Then the Russians reportedly entered the picture. Several Western experts (in particular the AXIS Global Research and Analysis Web site) reported that in November 2004, two ships from the Russian Black Sea Fleet, acting in the framework of a joint exercise with NATO on the "prevention of WMD distribution," arrived for a "routine check" at Tartus.
They were allegedly carrying parts and blueprints needed for the Syrian Scud upgrade program. From there, some of the parts were supposedly transported to the Aleppo production site and some, with the help of Russian technicians, were mounted on Scuds at the Tartus missile base. Some Russian sources claimed these were new guidance systems.
On March 9, 2005, yet another Russian Black Sea Fleet landing vessel, the Azov, left for Syria, carrying machinery for "rebuilding of the moorage" at the Tartus technical base and "new equipment to replace obsolete items at the base's storage facilities." When the ship arrived at the Syrian port, several meetings "between local authorities and officers of the Russian Navy" took place, Russian media reported.

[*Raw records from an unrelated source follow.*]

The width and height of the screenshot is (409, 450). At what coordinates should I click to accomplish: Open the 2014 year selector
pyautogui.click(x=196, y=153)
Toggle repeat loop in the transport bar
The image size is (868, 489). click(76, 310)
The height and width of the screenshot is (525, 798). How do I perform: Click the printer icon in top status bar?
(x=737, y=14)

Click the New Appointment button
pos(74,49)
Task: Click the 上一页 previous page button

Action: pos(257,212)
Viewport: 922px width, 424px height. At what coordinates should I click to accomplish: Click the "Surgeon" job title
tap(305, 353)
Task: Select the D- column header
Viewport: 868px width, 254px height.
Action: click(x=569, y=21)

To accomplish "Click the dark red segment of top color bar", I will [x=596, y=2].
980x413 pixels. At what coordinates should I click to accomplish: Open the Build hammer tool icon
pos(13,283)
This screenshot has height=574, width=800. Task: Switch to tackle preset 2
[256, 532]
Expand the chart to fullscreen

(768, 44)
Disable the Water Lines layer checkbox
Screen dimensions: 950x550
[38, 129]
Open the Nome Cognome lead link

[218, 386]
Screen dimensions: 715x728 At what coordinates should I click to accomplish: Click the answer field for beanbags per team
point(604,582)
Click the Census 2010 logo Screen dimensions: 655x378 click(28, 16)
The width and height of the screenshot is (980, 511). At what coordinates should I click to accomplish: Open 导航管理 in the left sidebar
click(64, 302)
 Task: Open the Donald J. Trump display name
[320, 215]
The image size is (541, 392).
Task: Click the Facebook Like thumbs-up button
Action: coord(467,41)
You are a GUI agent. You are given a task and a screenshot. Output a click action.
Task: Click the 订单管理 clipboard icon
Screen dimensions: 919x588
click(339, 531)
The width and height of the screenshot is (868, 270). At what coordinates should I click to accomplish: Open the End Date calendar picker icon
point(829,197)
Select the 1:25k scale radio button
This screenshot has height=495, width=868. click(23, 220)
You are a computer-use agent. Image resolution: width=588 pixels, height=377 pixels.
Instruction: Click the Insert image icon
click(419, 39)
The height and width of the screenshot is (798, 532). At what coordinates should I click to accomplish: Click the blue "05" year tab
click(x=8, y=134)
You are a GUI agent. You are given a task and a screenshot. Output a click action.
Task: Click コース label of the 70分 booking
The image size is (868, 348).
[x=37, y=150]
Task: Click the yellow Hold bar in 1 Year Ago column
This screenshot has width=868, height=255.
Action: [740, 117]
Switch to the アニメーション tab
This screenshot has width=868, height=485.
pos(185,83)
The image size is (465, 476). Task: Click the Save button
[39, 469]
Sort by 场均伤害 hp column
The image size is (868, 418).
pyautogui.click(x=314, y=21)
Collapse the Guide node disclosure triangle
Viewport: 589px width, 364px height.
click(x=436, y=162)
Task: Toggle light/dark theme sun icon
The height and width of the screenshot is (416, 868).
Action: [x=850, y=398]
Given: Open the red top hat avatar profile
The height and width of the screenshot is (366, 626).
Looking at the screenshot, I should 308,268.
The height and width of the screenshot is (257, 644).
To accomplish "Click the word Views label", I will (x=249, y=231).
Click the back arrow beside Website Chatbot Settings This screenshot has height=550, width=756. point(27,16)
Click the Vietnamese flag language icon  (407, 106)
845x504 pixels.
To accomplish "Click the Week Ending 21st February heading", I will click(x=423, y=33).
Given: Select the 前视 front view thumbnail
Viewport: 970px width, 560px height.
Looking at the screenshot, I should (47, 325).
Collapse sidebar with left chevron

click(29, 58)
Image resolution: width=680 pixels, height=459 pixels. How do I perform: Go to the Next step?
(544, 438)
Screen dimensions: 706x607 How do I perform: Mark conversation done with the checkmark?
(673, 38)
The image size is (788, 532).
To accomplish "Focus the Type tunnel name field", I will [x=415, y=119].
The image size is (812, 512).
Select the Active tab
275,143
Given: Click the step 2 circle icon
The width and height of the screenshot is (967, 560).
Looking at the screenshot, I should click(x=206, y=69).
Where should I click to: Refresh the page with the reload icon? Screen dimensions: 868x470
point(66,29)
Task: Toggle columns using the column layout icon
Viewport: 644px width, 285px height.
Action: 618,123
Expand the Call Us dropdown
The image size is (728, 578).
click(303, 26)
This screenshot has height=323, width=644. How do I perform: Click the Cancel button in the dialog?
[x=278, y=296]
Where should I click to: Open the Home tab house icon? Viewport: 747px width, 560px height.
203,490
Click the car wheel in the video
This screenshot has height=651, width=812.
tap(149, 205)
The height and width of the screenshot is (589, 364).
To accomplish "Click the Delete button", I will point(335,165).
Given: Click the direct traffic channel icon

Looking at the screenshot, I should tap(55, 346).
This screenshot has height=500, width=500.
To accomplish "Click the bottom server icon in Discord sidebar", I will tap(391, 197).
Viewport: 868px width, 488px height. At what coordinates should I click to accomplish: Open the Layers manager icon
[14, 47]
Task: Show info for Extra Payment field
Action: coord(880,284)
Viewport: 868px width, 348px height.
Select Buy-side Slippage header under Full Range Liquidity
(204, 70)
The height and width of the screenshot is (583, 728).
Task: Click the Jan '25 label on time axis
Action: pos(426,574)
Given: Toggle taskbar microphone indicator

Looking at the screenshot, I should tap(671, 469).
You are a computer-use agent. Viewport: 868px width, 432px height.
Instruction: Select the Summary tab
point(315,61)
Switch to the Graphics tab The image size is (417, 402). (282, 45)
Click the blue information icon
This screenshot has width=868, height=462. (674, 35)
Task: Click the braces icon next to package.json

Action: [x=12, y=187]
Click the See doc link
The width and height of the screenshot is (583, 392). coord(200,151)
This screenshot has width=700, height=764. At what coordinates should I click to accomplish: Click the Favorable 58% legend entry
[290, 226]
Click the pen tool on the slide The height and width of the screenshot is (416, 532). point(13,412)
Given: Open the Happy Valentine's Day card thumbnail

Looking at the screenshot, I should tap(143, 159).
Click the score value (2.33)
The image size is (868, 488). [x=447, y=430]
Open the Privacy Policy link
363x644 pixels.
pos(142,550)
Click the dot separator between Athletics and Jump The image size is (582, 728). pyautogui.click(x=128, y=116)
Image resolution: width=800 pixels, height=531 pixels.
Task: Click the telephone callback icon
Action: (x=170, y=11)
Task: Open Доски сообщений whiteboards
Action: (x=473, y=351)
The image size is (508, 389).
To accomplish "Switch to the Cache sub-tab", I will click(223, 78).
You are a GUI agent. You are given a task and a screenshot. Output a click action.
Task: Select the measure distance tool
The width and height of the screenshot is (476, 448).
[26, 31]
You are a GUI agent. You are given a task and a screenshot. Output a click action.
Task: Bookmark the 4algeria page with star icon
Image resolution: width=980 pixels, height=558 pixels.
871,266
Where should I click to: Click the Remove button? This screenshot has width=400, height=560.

Less than two months later, Damascus conducted various missile-firings: The Syrians launched one Scud-B missile with a range of 300 kilometers, and two Scud-D missiles with a range of 700 kilometers.
The missiles were reportedly designed to deliver airburst chemical weapons. Some Syrian opposition sources have said that additional equipment for the missile program arrived on board the Azov. So too, reportedly, did a group of Russian specialists to oversee test launches of new Scuds.